Варя росла у бабушки. Дерзкой, своевольной. Из взрослых признавала только отчима, когда он появился. Водилась преимущественно с мальчиками, прогуливала, курила, выпивала. Но школу закончила с серебряной медалью.
Вскоре Груздева перевели в Москву – на повышение. Присвоили звание контр-адмирала. Вероника Антоновна не дала согласия на переезд – она не имела никаких шансов даже на самые жалкие роли в московских театрах. Стать же просто женой, пусть и адмирала, не желала… Продолжая играть в своём театре, бывала наездами в Москве. И в один прекрасный день объявила мужу, что оставляет его. Говорила о возрасте, о положении в труппе… Но все знали – завелся молодой любовник.
Вадим Николаевич ушёл в дальний арктический поход. Варвара к тому времени уже училась в МГУ, на факультете журналистики. Несколько месяцев она наслаждалась свободой. Но к празднику Октябрьской революции отчим возвратился. Поседевший, посвежевший, с новым орденом на груди. В доме стал бывать его адъютант Миша. Педант и службист до мозга. Она, ясное дело, раза два затащила его в койку. Миша оказался непоправимо скучен и невыносимо пуглив для любовника. И быстро надоел.
Хозяйство в адмиральском доме вела прислуга, Александра Ильинична, «старая гарнизонная блядь», как выразилась Варвара, что на самом деле не соответствовало действительности. Во-первых, она была отнюдь не стара, - по Варвариным рассуждениям ей сорока не было - во-вторых, очень даже преданная адмиралу женщина. Насчёт же её гарнизонной жизни история умалчивает.
Однажды Варвара застукала их... на медвежьей шкуре. Виду не подала, но с этого дня люто возненавидела крутобёдрую, пригожую лицом и телом, прислужницу. И, неожиданно для себя - ужаснувшись до холодка под сердцем крамольности возникшей мысли - взглянула на отчима по-новому: поджарый, холёный, седоватые усики, стальные глаза, сильные руки...

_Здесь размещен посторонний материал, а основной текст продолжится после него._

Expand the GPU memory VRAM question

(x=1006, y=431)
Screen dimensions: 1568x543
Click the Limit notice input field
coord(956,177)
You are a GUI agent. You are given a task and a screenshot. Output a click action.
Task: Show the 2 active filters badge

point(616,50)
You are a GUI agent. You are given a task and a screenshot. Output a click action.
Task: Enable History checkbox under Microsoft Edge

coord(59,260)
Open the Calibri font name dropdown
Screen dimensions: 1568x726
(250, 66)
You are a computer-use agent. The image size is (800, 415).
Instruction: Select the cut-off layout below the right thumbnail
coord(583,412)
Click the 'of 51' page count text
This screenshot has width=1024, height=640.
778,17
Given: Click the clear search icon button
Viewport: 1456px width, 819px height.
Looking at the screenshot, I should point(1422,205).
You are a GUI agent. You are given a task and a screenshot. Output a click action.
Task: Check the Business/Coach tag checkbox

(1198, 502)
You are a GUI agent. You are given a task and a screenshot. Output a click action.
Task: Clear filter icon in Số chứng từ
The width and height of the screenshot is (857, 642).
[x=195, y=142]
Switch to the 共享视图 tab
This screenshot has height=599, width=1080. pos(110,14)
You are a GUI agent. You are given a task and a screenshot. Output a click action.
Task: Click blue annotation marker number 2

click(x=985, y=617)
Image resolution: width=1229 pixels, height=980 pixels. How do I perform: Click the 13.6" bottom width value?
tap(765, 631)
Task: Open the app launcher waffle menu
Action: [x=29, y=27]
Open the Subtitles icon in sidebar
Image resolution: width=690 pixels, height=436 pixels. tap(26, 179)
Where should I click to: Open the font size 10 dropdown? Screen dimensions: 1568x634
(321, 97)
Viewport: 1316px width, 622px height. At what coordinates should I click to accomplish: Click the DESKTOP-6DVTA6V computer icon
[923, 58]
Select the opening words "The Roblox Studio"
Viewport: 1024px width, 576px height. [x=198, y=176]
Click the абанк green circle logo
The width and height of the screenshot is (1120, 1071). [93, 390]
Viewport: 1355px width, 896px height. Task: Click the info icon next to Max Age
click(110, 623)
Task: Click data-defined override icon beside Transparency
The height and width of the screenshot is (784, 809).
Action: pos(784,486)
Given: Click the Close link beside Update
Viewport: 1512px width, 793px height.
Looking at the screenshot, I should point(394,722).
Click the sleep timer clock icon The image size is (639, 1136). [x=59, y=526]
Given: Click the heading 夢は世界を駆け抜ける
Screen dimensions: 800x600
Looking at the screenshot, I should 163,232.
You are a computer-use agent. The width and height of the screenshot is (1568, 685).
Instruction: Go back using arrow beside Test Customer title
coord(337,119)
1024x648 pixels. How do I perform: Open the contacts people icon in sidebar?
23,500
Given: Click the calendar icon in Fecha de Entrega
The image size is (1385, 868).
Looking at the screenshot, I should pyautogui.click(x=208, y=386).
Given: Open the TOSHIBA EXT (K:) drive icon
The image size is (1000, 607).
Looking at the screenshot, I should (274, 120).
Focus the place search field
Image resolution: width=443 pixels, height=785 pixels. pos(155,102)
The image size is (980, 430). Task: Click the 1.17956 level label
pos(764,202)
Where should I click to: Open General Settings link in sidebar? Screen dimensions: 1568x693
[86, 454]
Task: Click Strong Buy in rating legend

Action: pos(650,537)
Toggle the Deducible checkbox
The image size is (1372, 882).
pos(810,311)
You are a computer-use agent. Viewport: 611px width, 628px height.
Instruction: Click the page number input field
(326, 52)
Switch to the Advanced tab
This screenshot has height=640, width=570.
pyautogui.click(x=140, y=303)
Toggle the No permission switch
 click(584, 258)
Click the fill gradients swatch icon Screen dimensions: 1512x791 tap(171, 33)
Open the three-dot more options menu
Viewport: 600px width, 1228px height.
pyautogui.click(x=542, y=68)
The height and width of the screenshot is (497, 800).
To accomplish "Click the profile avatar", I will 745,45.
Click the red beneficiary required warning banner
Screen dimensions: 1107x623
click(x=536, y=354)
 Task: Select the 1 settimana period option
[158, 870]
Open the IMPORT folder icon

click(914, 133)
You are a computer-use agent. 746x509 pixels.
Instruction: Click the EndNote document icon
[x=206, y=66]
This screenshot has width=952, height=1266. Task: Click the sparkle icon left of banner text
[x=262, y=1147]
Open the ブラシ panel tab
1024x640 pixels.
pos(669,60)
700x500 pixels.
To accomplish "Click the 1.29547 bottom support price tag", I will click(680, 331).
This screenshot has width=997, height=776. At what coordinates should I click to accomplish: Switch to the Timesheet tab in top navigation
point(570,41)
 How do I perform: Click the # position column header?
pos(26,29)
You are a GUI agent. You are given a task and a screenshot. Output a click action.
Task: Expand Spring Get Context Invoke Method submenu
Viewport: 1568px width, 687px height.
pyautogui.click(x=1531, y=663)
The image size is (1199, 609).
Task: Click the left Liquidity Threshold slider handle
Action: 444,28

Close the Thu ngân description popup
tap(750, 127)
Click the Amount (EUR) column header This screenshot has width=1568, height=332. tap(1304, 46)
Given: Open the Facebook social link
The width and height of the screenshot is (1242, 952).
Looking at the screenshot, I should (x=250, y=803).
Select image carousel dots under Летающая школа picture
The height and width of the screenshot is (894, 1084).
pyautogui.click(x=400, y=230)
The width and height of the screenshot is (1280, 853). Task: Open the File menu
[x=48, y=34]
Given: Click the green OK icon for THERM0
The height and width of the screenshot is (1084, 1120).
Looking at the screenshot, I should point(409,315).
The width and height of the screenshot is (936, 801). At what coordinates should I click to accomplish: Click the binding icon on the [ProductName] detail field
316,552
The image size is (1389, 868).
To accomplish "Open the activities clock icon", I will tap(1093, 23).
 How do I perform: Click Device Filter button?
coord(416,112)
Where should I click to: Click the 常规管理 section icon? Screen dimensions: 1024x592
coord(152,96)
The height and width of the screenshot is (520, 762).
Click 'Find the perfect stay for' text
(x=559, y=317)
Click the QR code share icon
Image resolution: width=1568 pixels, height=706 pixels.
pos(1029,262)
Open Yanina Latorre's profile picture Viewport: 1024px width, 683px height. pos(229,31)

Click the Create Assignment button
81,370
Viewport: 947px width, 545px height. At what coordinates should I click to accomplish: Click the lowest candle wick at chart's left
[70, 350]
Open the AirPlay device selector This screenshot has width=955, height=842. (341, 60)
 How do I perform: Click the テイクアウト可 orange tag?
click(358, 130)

В предвкушении запретного она затаилась, чтобы не выдать себя раньше времени – любую победу надо готовить…
…Приручала по-бабьи. Откуда что взялось!
Провожая на службу, обнимет откровенно, поцелует в губы. Не поднимая глаз с трепещущими ресницами... А то постучит вкрадчиво в ванную – спинку потереть? – и войдет, не дожидаясь ответа, подаст свежевыглаженное шёлковое бельё, лаская взглядом мускулистое тело и едва сдерживая себя… Или заведёт подробные обсуждения кобелиных проблем Пирата, не сводя зовущих насмешливых глаз.
Вожделение нарастало. Скорей! Скорей кончать затянувшуюся игру. Залезть внаглую в постель, заставить его выкинуть из головы возрастные предрассудки…
Варвара потеряла сон и стыд. Голая расхаживала по ночам и, затаив дыхание у его двери, слушала, не решаясь войти. Возвращалась в раскалённую собственным жаром постель, через минуту снова вскакивала и шлёпала на кухню – попить – под недоумёнными взглядами сонного Пирата…
Адмирал был сбит с толку. Поведение Варвары бесило дерзостью напора - голозадая наяда шастает по квартире... Он же не мальчишка... Отчим, как никак… Окутывая дымом пространство и, не видя строчек, слушал звуки за дверью, вздохи… Выходил на балкон подышать ночным бульваром... Столкнулся в коридоре с Варварой:
– Простудишься…
– Ну, я ему и дала-а-а, - плотоядно гримасничая, вспоминала Варвара.
– Он у меня до утра блеял ягнёночком… И волком рычал так, что Пират кидался в свалку. Мамочке и не снилось…
Они допили портвейн и пошли по бульвару к Самотёке. Нечаянно наступив на полу шинели, он извинился с нетрезвым смешком. Варвара истолковала по-своему:
– Плаща нет, а пальто сгорело, ха-ха!
– ?
– В скупку снесла. На Минаевский. И часы - настольные, настенные... А шинель – никогда! Хоть с голоду…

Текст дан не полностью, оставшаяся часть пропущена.